The art direction for the UK Online campaign, by Belford, was altered before submission. The copy, by Roberts and Mark Fairbanks, was not changed.
For the Samaritans, one ad was submitted, titled "Big Ears", which was art directed by Belford and Paul Burch and written by Dave Williams, but it ran as a poster, not in the press.
Buchanan added: "It's a foolish thing for the creative team to have done. However, we are convinced that the senior management at O&M was unaware of this and this will not affect our long-term relationship."
Hegarty said: "It's essential we maintain the integrity of the awards for everyone's benefit. Without that they collapse into farce and ridicule. It is the responsibility of agencies to ensure the corrupt few don't damage the industry at large."
Mike Walsh, the European chairman of Ogilvy, said: "This agency does not cheat to win. I will not tolerate this behaviour or employ people who act in this manner."
Roberts, a member of the press jury, said: "A lot of agencies change ads a little.

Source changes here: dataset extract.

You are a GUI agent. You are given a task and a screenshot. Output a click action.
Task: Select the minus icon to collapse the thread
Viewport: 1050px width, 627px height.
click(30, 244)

It was a minor visual tweak, we didn't think it would be a problem."
Belford added: "It's the same typeface, it's the same graphic style. We wanted to present it in the way we wanted it to appear."
The team's bonus scheme at O&M is linked to the amount of awards they win.
Now that O&M is stripped of the awards, Bartle Bogle Hegarty's campaign for Barnardo's takes the silver for best black-and-white press ad while Paradigm's "daughter
for The Samaritans takes the silver for best charity ad.